*Exercise brief:*
Omitting the pictures, restate all of the entries below exactly.
The records Start Marker
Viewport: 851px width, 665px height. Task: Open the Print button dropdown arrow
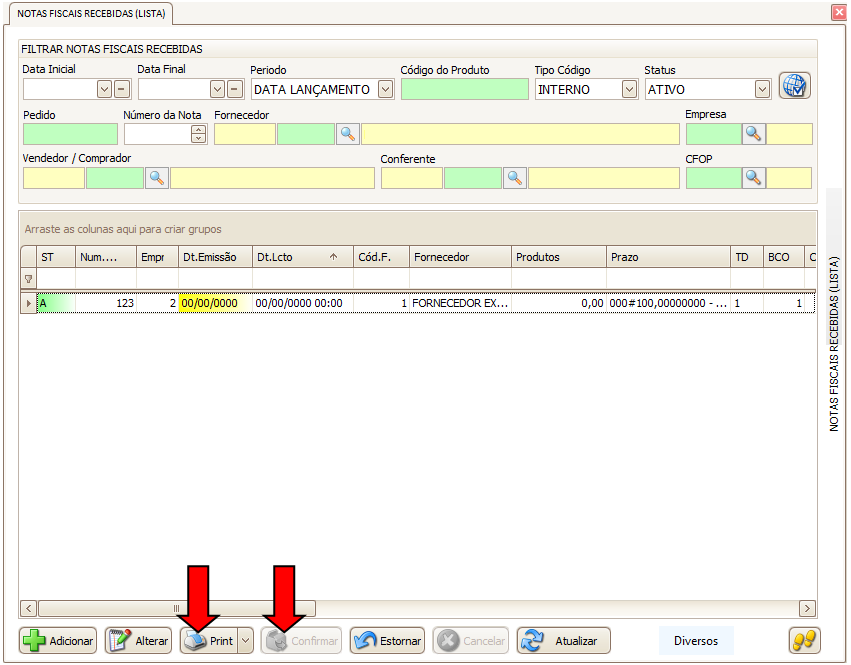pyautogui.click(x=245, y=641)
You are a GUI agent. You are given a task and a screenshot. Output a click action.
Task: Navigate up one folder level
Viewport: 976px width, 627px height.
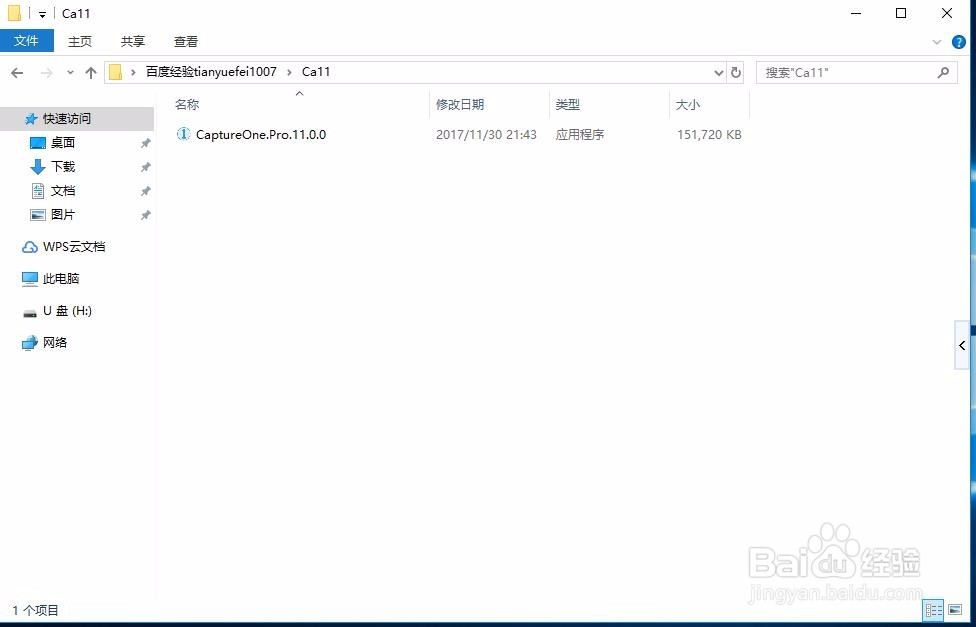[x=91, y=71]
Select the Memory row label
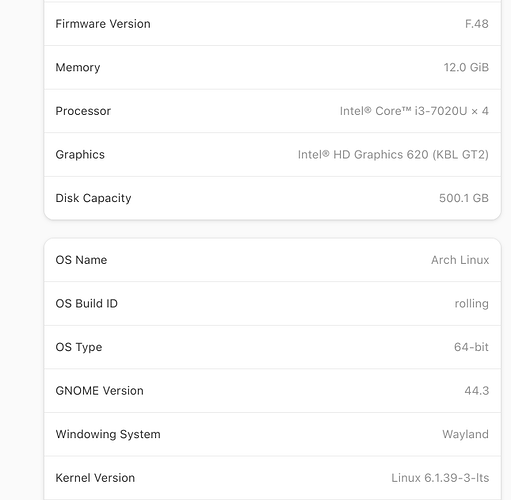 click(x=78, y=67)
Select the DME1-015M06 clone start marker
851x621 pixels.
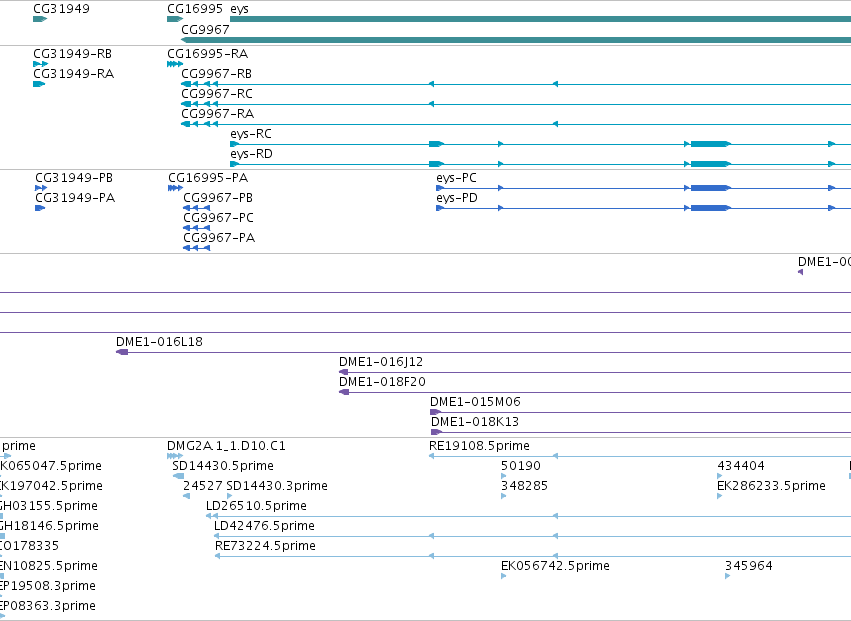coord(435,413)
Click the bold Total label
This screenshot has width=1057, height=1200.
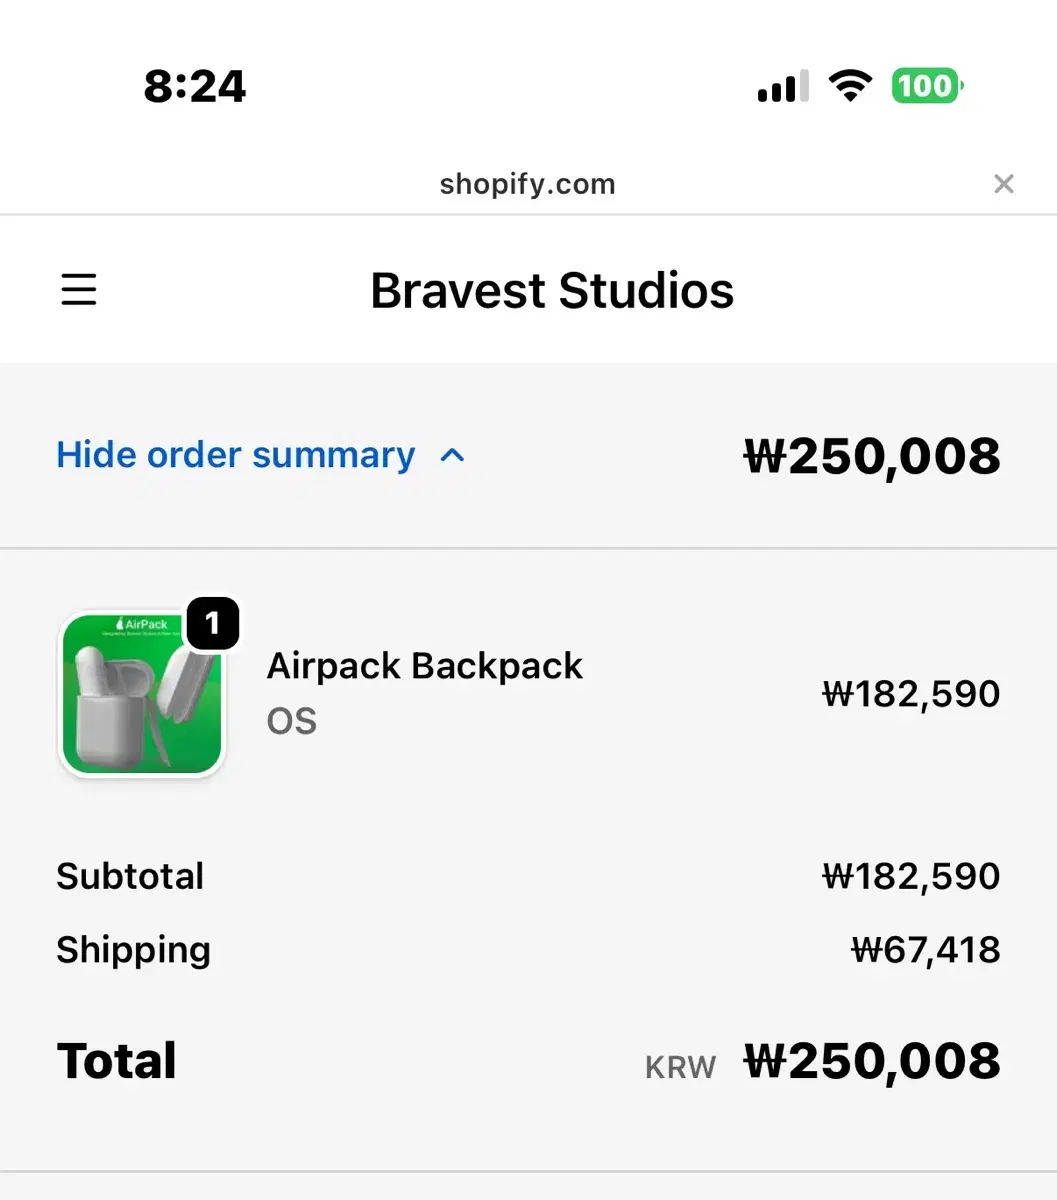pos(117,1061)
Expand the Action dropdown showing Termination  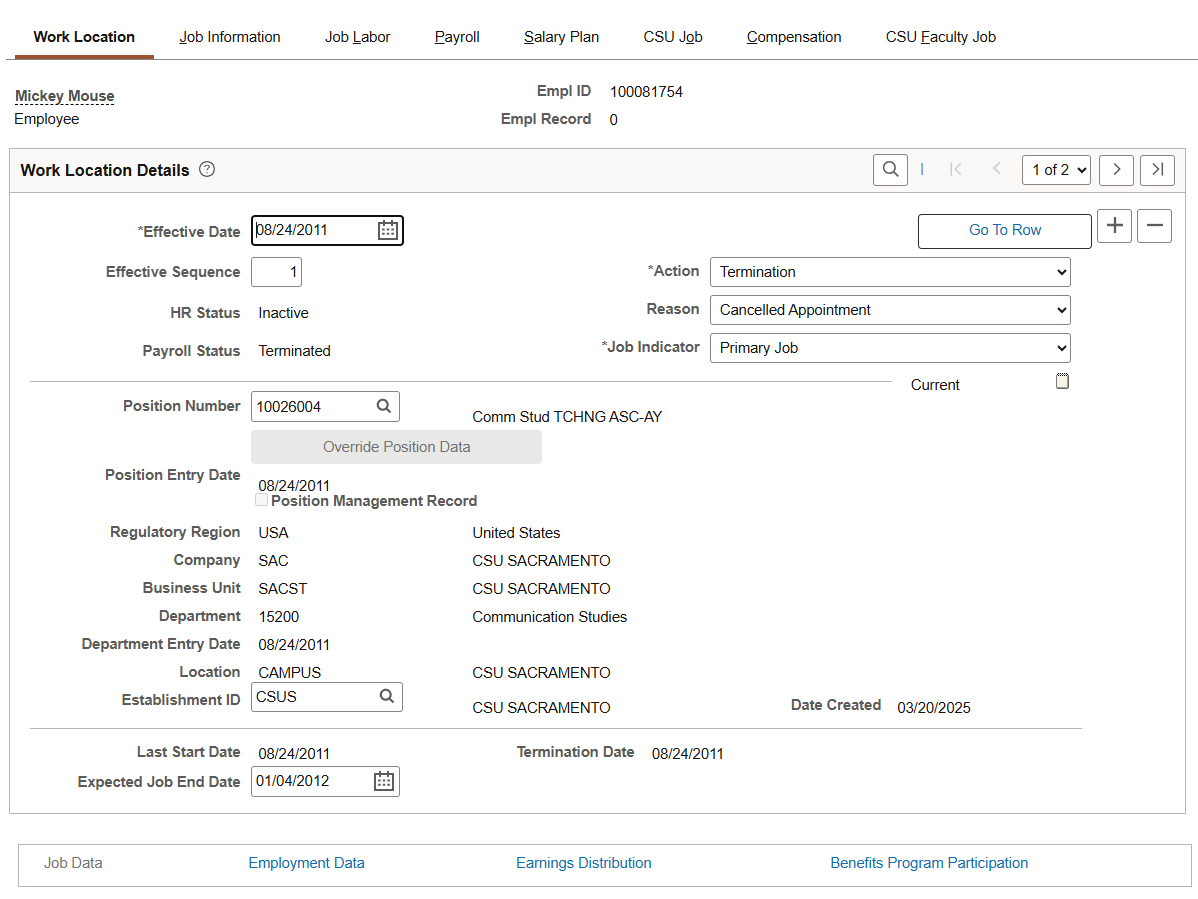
The records End Marker
*Written reply:*
Viewport: 851px width, 665px height. Task: Open the Print button dropdown arrow
pyautogui.click(x=245, y=641)
You are a GUI agent. You are given a task and a screenshot. Output a click action.
Task: Navigate up one folder level
Viewport: 976px width, 627px height.
[x=91, y=71]
Select the Memory row label
 click(x=78, y=67)
Select the DME1-015M06 clone start marker
851x621 pixels.
coord(435,413)
Click the bold Total label
This screenshot has width=1057, height=1200.
pos(117,1061)
Expand the Action dropdown showing Termination  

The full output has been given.